In the event of a hung parliament — which is what France got after the June 2024 election — it’s even worse. Parties have no institutional interest or cultural inclination toward compromise. Any outward sign of cooperation is viewed with suspicion. Power is so skewed toward the president that even if the parties did cooperate, it would be nearly impossible to have any real influence.
Instead, party leaders coldly calculate that their best interest is to stay outside government and do whatever they can to precipitate the next presidential election — even if that means toppling one PM after another.
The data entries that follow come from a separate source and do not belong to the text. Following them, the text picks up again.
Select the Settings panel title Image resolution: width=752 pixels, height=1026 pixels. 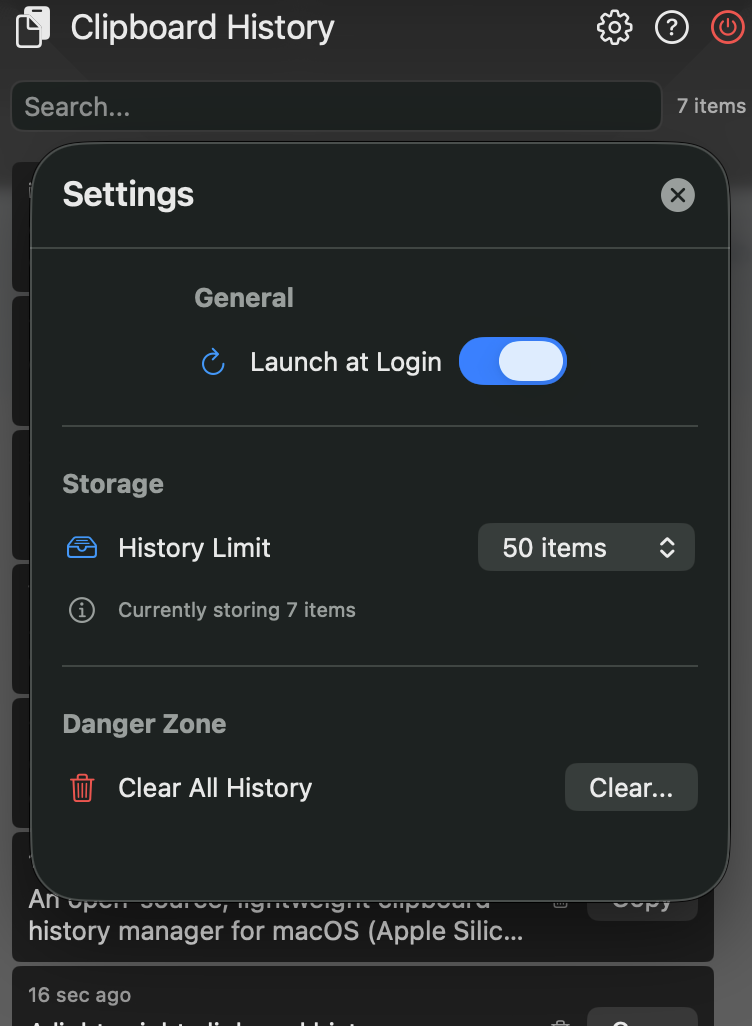[128, 195]
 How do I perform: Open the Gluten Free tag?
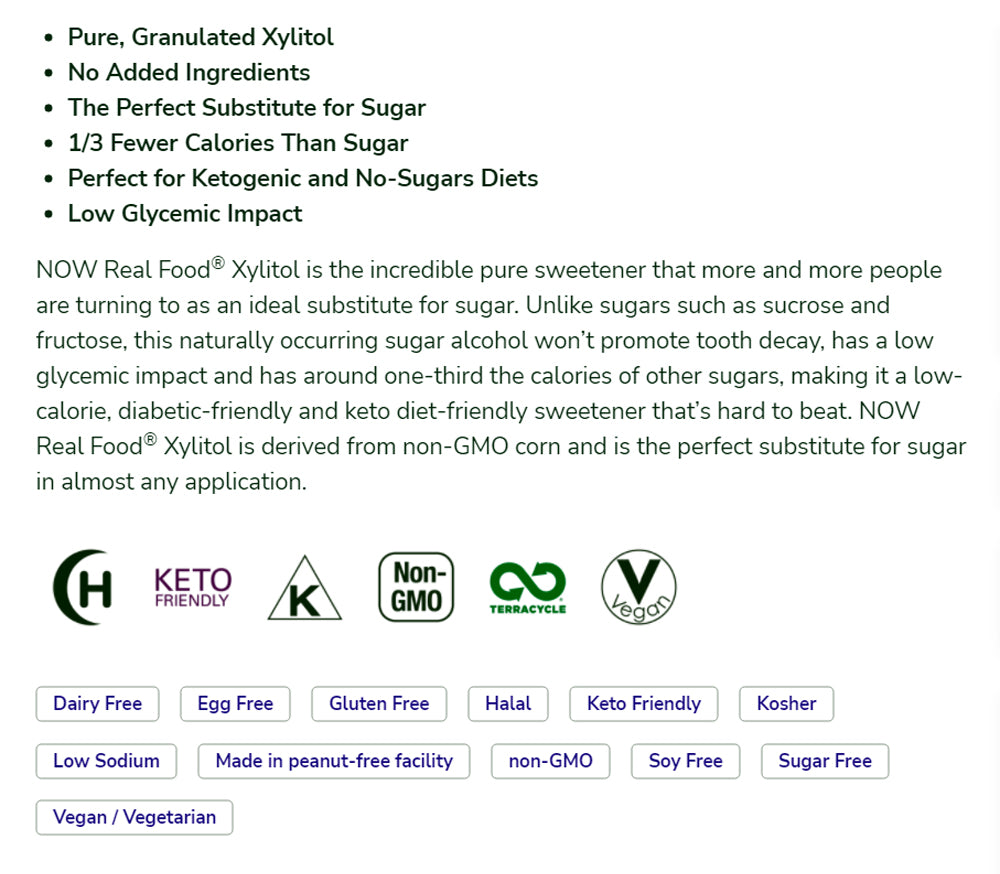tap(379, 703)
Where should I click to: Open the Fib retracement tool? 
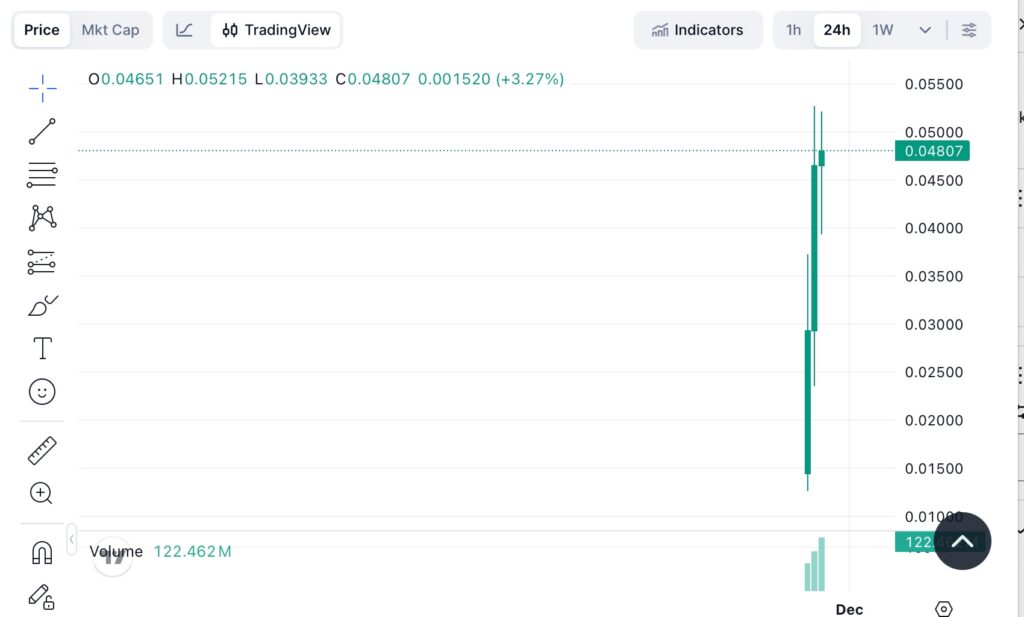click(x=41, y=174)
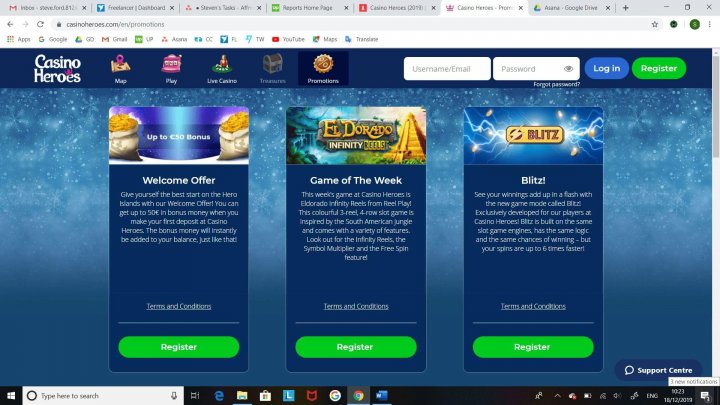The height and width of the screenshot is (405, 720).
Task: Focus the Username/Email input field
Action: pyautogui.click(x=447, y=69)
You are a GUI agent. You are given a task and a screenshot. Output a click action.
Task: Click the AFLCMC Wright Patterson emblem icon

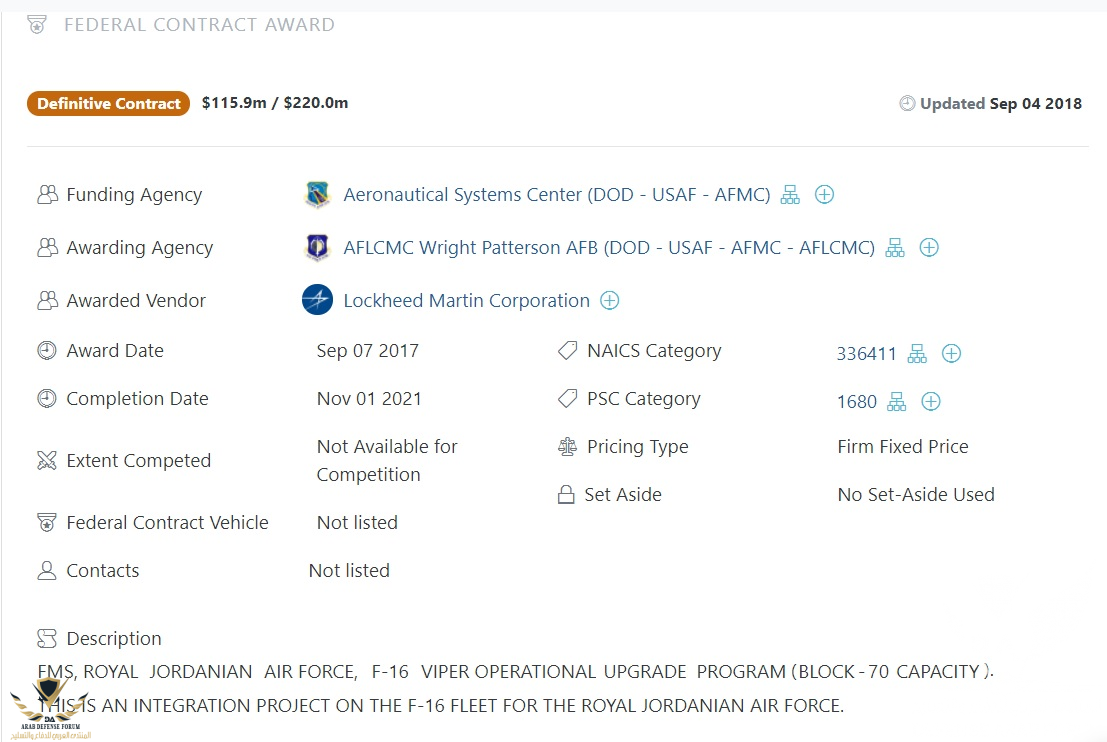click(x=317, y=248)
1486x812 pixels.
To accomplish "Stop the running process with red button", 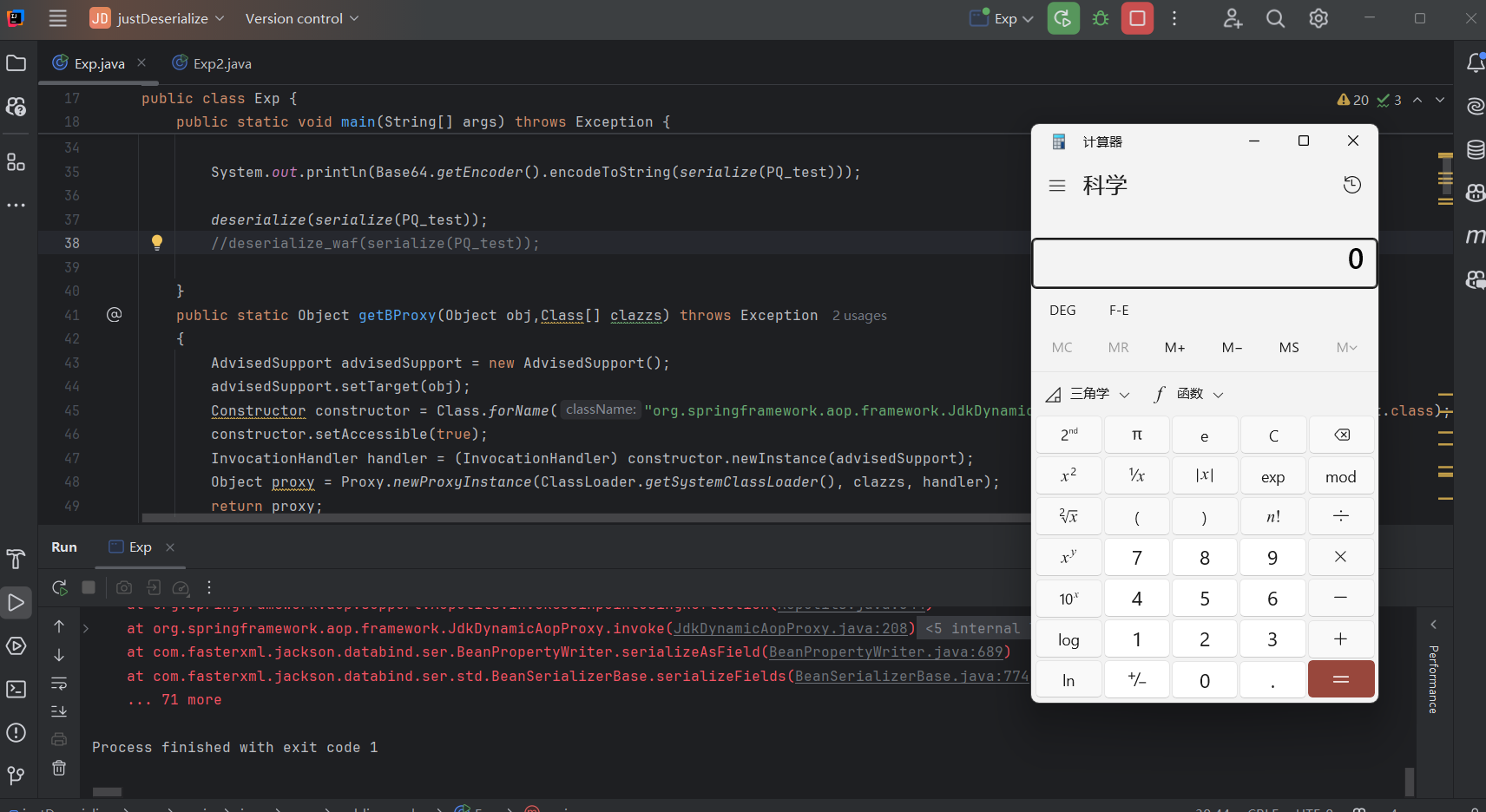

Which is what is happening now.
“In reality, everyone is only thinking about the presidential election,” said Gilles Gressani, director of Le Grand Continent, a French journal, and president of the Groupe d’études géopolitiques think tank. “In France almost all the mid-high-level political actors, but also economic actors, are really thinking about what they could do to become president of the French republic.”
The results of this system, and its glaring blind spots, have been on display for the past 17 months.
One after another, five prime ministers attempted, with varying levels of skill and sincerity, to strike a budget agreement with the largest mainstream parties in parliament. And one after another, each concluded it was a fool’s errand and walked away from the job ever more hastily ― in less than a month, in the case of current PM Sébastien Lecornu.
Lecornu, who resigned as prime minister last Monday only to be re-appointed on Friday evening, recognized that the presidential ambitions of heavyweight politicians were interfering with the political stability of the country.
As a result, he said, his future ministers will have to “commit to disconnect from presidential ambitions for 2027.”
The German model
This chaos, which has assumed a momentum of its own and shows no sign of abating, has some French politicians gazing wistfully at parliamentary systems where coalition deals are part of the political DNA.
Standing next to German Chancellor Friedrich Merz in August, Macron himself implored lawmakers in his own country’s parliament to be a bit more like their German counterparts, who had just hammered out one of their ironclad Koalitionsvertrag ― a coalition deal between the center right and center left.
“On the other side of the Rhine, it appears that a conservative party and a socialist party are managing to work together,” the French president said. “That happens not so far from us, and it works, so I think it’s possible.”
Even Italy, which has so often been a political basket case, now looks more solid than France. That’s in large part due to the experience of its parties in striking coalition agreements such as that under Prime Minister Giorgia Meloni, which has held up for nearly three years, according to Marc Lazar, a professor at Sciences Po university in Paris.
“This [tradition of compromise] could be an Italian lesson for the French parties that don’t have it,” he said.
Sadly for Macron, though, there’s little sign that France’s party leaders are on the brink of a compromise epiphany.
Indeed, no sooner had Lecornu announced last week that he was stepping down than far-right leader Marine Le Pen threatened to topple the country’s next prime minister — whoever that may be.
Sixth republic?
In a country obsessed with politics, observers aren’t immune to the problems of the Fifth Republic. Analysts have for years bemoaned the fact that the system reduces parliament to a powerless claque, fomenting a burn-it-all-down mentality among opposition parties. They point out that at a time when insurgent political forces are proving ever more successful at challenging incumbents, it might make sense to grant them at least some measure of influence via, for instance, proportional representation in government.
Jean-Luc Mélenchon, a far-left firebrand and repeat presidential contender, based his 2022 campaign partly on the idea that France must transition to a “Sixth Republic.” Establishment party leaders were quick to dismiss that idea, arguing it would primarily serve his interests.
But as France stares into the abyss, it may be time to start thinking outside the box. Maybe de Gaulle’s creation has outlived its time.